Exercise goal »
Could you write out each of the records below exactly?

=== Input for this task ===

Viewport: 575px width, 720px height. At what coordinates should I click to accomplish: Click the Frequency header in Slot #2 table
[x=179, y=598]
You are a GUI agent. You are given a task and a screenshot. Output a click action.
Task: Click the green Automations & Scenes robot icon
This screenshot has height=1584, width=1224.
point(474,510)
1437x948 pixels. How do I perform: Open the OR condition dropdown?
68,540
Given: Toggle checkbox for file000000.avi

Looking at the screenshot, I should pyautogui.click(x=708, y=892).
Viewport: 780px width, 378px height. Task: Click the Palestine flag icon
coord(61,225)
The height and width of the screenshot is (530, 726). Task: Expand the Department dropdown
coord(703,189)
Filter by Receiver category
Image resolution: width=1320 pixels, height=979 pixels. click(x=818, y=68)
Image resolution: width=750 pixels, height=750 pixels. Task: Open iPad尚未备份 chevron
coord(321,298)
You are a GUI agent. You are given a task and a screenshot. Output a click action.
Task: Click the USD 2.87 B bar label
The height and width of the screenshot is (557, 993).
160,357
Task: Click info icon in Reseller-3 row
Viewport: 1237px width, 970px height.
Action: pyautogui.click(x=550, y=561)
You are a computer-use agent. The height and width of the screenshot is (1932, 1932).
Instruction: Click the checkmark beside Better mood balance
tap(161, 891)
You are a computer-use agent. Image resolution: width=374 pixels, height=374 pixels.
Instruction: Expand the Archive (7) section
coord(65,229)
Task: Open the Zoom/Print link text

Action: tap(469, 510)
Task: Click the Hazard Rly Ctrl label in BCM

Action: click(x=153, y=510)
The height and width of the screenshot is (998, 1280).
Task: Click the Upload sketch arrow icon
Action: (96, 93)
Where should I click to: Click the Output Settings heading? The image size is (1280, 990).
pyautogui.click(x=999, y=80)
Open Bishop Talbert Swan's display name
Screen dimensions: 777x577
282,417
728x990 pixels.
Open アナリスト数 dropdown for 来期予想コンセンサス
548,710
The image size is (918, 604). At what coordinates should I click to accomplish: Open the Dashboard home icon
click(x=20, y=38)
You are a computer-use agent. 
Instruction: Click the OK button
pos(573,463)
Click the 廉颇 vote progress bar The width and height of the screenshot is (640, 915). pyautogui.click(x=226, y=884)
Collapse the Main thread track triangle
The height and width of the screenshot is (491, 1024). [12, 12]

===

Task result »
Viewport: 575px width, 720px height. At what coordinates should I click to accomplish: Click the Frequency header in Slot #2 table
[x=179, y=598]
You are a GUI agent. You are given a task and a screenshot. Output a click action.
Task: Click the green Automations & Scenes robot icon
This screenshot has height=1584, width=1224.
point(474,510)
1437x948 pixels. How do I perform: Open the OR condition dropdown?
68,540
Given: Toggle checkbox for file000000.avi

Looking at the screenshot, I should pyautogui.click(x=708, y=892).
Viewport: 780px width, 378px height. Task: Click the Palestine flag icon
coord(61,225)
The height and width of the screenshot is (530, 726). Task: Expand the Department dropdown
coord(703,189)
Filter by Receiver category
Image resolution: width=1320 pixels, height=979 pixels. click(x=818, y=68)
Image resolution: width=750 pixels, height=750 pixels. Task: Open iPad尚未备份 chevron
coord(321,298)
You are a GUI agent. You are given a task and a screenshot. Output a click action.
Task: Click the USD 2.87 B bar label
The height and width of the screenshot is (557, 993).
160,357
Task: Click info icon in Reseller-3 row
Viewport: 1237px width, 970px height.
Action: pyautogui.click(x=550, y=561)
You are a computer-use agent. The height and width of the screenshot is (1932, 1932).
Instruction: Click the checkmark beside Better mood balance
tap(161, 891)
You are a computer-use agent. Image resolution: width=374 pixels, height=374 pixels.
Instruction: Expand the Archive (7) section
coord(65,229)
Task: Open the Zoom/Print link text

Action: tap(469, 510)
Task: Click the Hazard Rly Ctrl label in BCM

Action: click(x=153, y=510)
The height and width of the screenshot is (998, 1280).
Task: Click the Upload sketch arrow icon
Action: (96, 93)
Where should I click to: Click the Output Settings heading? The image size is (1280, 990).
pyautogui.click(x=999, y=80)
Open Bishop Talbert Swan's display name
Screen dimensions: 777x577
282,417
728x990 pixels.
Open アナリスト数 dropdown for 来期予想コンセンサス
548,710
The image size is (918, 604). At what coordinates should I click to accomplish: Open the Dashboard home icon
click(x=20, y=38)
You are a computer-use agent. 
Instruction: Click the OK button
pos(573,463)
Click the 廉颇 vote progress bar The width and height of the screenshot is (640, 915). pyautogui.click(x=226, y=884)
Collapse the Main thread track triangle
The height and width of the screenshot is (491, 1024). [12, 12]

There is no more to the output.